» Exercises:
1) Answer these questions from the account of finding a testicular lump:
(a) How old was the narrator when the lump was found?
(b) On which testicle was the lump?
(c) Where, according to the account, could a student reach the internet at that time?
2) Carry on the personal account of discovering a testicular lump from where it stops.

» Excerpt provided:
- - - - - - -
"It's a very odd feeling when you discover a lump in/on your body. I usually describe to people that it feels like a sense of impending doom, bordering on disbelief with a hint of "Are you kidding me?". I found a lump on my left testicle when I was 17 years old. As soon as I felt it, I thought it was cancer.
I really didn't know too much about my health besides that I should eat and exercise healthily and that I probably should not smoke cigarettes with my friends. In a sense, I was innocently ignorant of what I should know and what I should be doing to make sure I was the healthiest I can possibly be. The internet wasn't really then around like it is now. Even if you had access to it, it was at one of your school library's two designated computers that had dial-up service with about twenty other students waiting in line to use them. Needless to say, I had limited options to figure out what this lump was besides telling my parents and having them make an appointment for me with my primary care physician. Seems easy enough, right? I should have just told my parents.
- - - - - - -
» Data extracts:
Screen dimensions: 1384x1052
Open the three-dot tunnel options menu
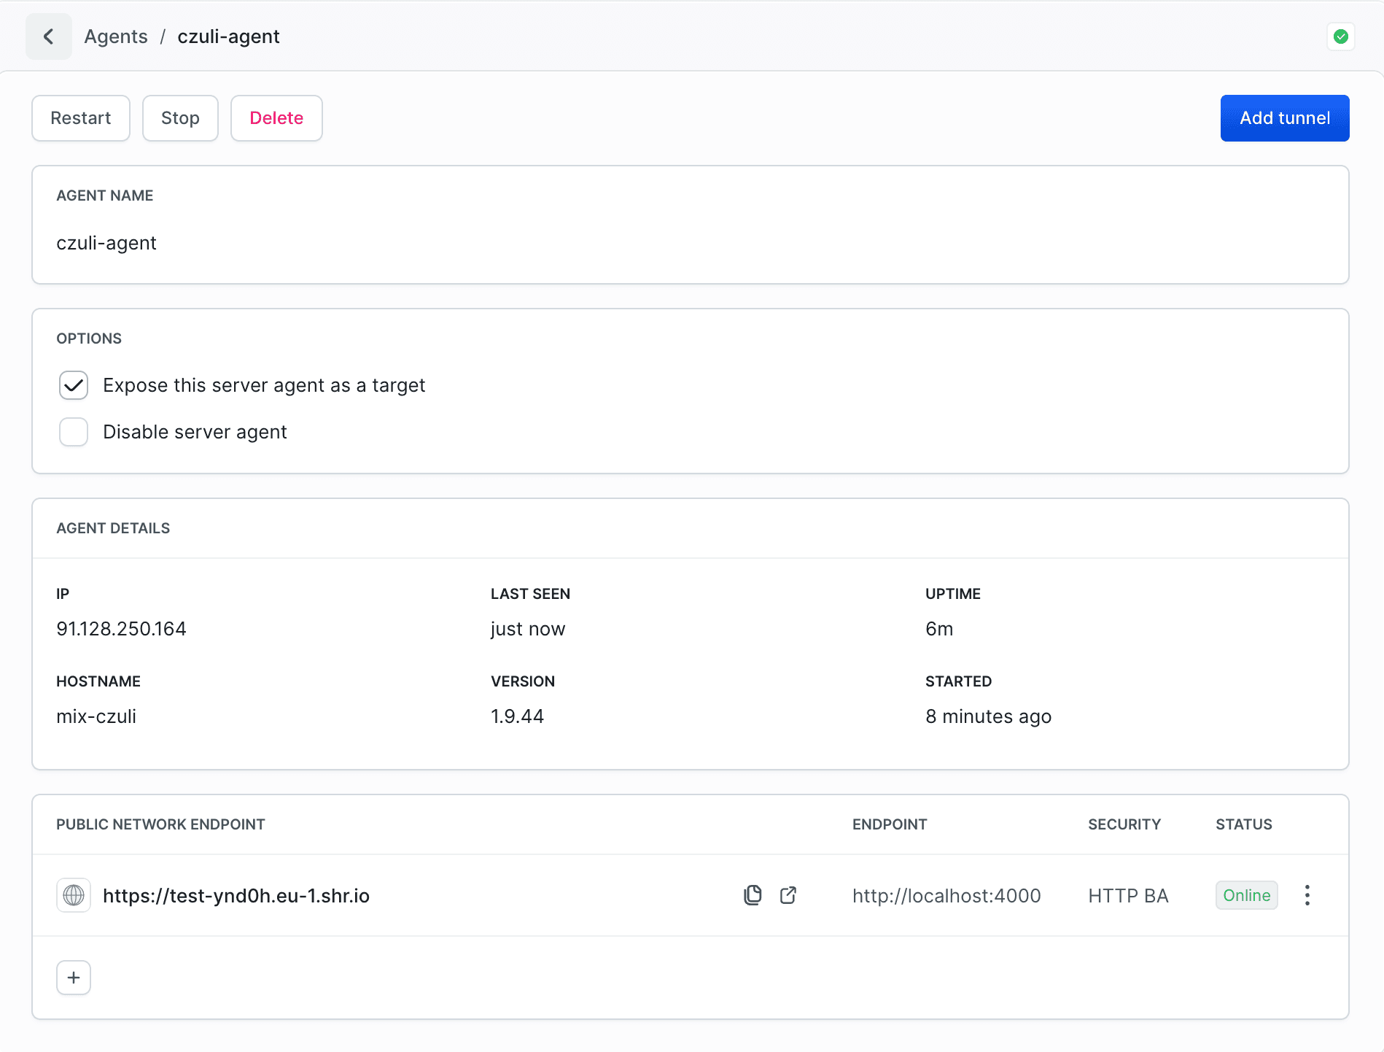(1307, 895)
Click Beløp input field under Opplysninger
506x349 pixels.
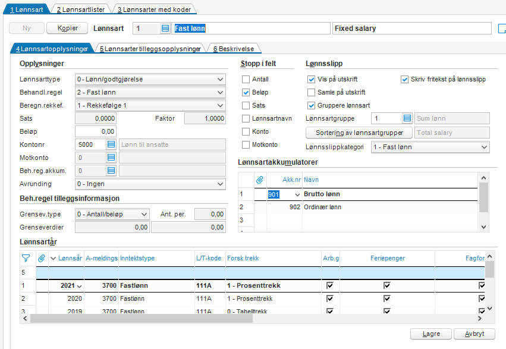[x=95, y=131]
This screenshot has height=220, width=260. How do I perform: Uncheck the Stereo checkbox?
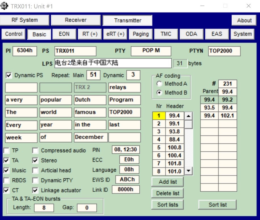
- - - - - - -
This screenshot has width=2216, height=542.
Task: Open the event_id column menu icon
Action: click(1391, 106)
- - - - - - -
» Answers to the tasks:
1)
(a) The narrator was 17 years old.
(b) The lump was on the left testicle.
(c) A student could reach it at one of the school library's two designated computers, which had dial-up service and about twenty other students waiting in line.

2)
Well, not exactly. A 17 year-old young man usually has reservations bringing up most health concerns to anybody, let alone his parents, and particularly when it involves anything below the belt and above the thighs. If the health problem involved the penis, testicles, or anus, forget about it. Young men, nay, most men, will have difficulties telling someone. I chose to keep it to myself and worry.
Fast forward two months. Every day for the past 60-odd days I thought about this lump. I felt this lump. I tried to explain this lump away. It didn't go away. I broke down and told my parents. They booked an appointment. In about two weeks I was referred to a urologist as my primary care physician couldn't rule out cancer. Those two weeks were probably the longest of my life. Every waking second I thought the worst and felt completely miserable, angry, afraid, and embarrassed. It was a terrible feeling. Horrible.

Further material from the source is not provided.